И желание его видеть стало расти в Марье Орестовне с каждым часом. Только она не примет его в спальне… Тут такой запах… Она велит перенести себя в свой кабинет… Он не должен знать, какая у нее болезнь. Строго-настрого накажет она брату и мужу ничего ему не говорить… Лицо у ней бледно, но то же самое, как и перед болезнью было.

Она так мало интересовалась леченьем, что ответила брату, сказавшему ей насчет консилиума:

— Пускай! Все равно!

X

На консилиуме смертный исход был научно установлен. Операции делать нельзя, антонов огонь уже образовался и будет разъедать, сколько бы ни резали.

Годовому доктору поручили сказать Евлампию Григорьевичу, что надо приготовить Марью Орестовну.

Он это принял так равнодушно, что доктор поглядел на него.

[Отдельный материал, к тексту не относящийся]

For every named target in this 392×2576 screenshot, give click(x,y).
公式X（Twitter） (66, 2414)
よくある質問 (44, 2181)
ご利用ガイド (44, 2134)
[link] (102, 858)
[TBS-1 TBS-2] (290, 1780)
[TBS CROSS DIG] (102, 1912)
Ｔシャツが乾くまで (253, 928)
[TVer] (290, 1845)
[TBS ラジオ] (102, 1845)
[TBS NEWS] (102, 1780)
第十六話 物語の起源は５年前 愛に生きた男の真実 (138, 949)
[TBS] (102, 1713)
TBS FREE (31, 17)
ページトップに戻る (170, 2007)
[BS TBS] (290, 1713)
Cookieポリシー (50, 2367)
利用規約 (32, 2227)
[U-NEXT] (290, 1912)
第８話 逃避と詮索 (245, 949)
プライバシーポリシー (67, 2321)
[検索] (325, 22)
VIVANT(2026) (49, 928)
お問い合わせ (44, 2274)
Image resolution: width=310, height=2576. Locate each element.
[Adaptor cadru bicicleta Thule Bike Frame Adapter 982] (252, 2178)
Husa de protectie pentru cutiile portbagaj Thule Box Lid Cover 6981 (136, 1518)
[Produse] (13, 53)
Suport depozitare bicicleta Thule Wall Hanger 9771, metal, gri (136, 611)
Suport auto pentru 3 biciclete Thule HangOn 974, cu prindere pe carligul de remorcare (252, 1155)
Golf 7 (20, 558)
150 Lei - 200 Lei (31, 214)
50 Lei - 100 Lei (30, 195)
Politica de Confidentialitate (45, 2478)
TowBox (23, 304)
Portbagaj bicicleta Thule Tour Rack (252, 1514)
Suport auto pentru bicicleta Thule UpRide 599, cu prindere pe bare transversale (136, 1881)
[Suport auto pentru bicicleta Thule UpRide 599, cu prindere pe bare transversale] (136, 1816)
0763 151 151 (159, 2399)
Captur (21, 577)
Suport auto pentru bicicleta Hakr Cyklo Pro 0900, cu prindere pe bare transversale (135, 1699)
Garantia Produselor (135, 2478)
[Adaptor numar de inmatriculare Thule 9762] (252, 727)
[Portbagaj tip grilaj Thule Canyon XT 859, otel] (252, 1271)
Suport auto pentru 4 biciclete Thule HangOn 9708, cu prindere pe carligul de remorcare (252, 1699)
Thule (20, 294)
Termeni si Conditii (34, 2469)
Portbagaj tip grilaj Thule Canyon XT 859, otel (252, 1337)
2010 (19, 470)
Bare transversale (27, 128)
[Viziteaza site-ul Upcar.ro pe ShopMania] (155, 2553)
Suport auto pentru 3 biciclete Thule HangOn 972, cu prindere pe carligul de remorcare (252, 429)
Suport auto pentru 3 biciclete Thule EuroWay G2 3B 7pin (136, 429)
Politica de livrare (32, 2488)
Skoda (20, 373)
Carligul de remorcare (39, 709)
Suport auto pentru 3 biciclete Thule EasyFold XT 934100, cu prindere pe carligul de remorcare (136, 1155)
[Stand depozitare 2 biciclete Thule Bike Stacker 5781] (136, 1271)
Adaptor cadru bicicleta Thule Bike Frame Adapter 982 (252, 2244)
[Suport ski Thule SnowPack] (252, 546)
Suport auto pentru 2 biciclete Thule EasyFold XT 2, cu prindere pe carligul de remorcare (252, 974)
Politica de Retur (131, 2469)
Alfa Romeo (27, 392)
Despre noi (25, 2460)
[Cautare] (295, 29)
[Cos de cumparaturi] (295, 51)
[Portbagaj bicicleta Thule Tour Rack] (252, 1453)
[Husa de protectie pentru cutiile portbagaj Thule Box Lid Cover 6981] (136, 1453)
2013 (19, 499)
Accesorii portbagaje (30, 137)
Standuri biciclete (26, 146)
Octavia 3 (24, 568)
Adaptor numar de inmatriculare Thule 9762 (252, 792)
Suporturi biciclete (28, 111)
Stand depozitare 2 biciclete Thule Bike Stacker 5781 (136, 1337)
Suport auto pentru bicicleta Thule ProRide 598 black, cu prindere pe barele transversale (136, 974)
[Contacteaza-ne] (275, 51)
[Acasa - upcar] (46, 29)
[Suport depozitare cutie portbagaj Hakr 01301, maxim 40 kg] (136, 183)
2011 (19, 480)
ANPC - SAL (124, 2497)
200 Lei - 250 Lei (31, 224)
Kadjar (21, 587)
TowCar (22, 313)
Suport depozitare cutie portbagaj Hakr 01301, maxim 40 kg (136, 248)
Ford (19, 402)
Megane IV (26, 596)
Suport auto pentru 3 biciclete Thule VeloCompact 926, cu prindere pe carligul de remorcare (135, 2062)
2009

— Приготовить? — переспросил Евлампий Григорьевич и улыбнулся. — Извольте. Я скажу-с. Все смертны. Оно, знаете, и лучше, чем так мучиться.

Доктор с этим согласился.

А больная лежала в это время с высоко поднятой грудью — иначе боли усиливались — и с низко опущенной головой и глядела в лепной потолок своей спальни… По лицам докторов она поняла, что ждать больше нечего…

— Ах, поскорее бы! — вырвалось у ней со вздохом, когда они все вышли из спальни.

В который раз она перебирала в голове ход болезни и конец ее — не то рак, не то гангрена. Не все ли равно… А ум не засыпает, светел, голова даже почти не болит. Скоро, должно быть, и забытье начнется. Поскорее бы!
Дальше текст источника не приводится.